Mr. Kenner, by the consent of the House, from the Committee on Ways and Means, to whom was referred
A joint resolution to authorize the State of Virginia to pay her quota of the war tax upon the terms prescribed in the twenty-fourth section of the act levying the same at any time when the proper list shall be furnished,
reported the same back, with the recommendation that the resolution lie on the table.
The motion prevailed.
Mr. Kenner, by consent, from the same committee, reported
A bill to be entitled "An act to enable the States assuming the payment of their quota of the war tax to pay the same into the Treasury; which was read the first and second times, engrossed, read a third time, and passed.
Mr. Marshall offered
A resolution that the Committee on Military Affairs be instructed to inquire into and report on the expediency of allowing the twelve months' volunteers now in the Confederate service the privilege of extending their term of service under their present respective organization for a period not less than ninety days, whenever such extension may be deemed expedient by the President;
which was read and agreed to.
On motion of Mr. Foote,
The House then resolved itself into secret session.
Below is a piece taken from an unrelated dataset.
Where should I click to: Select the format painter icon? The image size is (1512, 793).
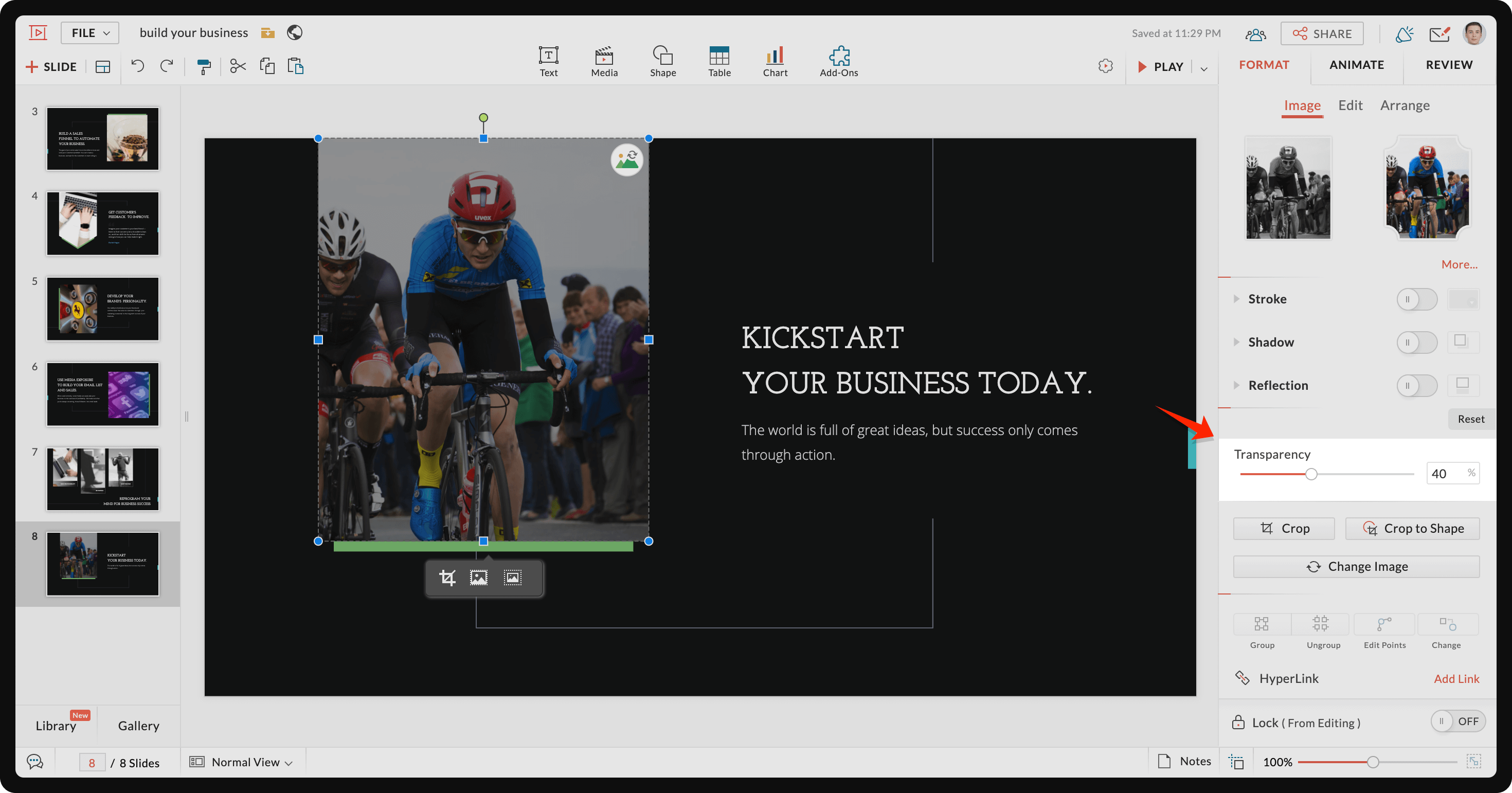click(204, 66)
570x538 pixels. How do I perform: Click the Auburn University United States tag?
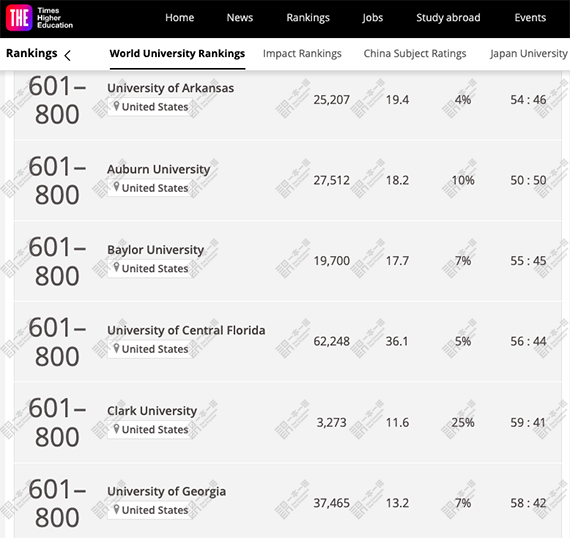tap(150, 188)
The House being in secret session,
The Chair presented a message from the President; which is as follows, to wit:
EXECUTIVE OFFICE, Richmond, March 29, 1862.
To the Speaker of the House of Representatives:
I herewith transmit a report and accompanying tabular statement from the Secretary of State in answer to a resolution of the House of Representatives of the 26th instant.
On motion, the message and accompanying documents were referred to the Committee on Foreign Affairs.
Mr. Jones moved that the Doorkeeper be allowed the services of his assistant in the House during the secret sessions of the same. The motion prevailed.
Mr. Gartrell, by unanimous consent, from the Committee on the Judiciary, to whom were referred two bills-one to make Treasury notes a legal tender, and one to make Treasury notes issued by the Confederate States of America a lawful tender in the payment of debts-and also a resolution instructing the committee to inquire into the constitutionality of making Treasury notes a legal tender, reported that the committee had duly considered the subject referred, and, without expressing any opinion upon the constitutional point involved, recommended that the bills be placed upon the Calendar, and that the committee be discharged from the further consideration of the resolution, and that the same lie on the table.
On motion, the bills were placed on the Calendar, and the resolution was recommitted to the committee.
Mr. Harris, by unanimous consent, from the Committee on Military Affairs, to whom was referred the memorial of Ayers & Littlepage in relation to a bullet-rolling machine, reported the same back, asked to be discharged from its further consideration, and that the memorial lie on the table; which was agreed to.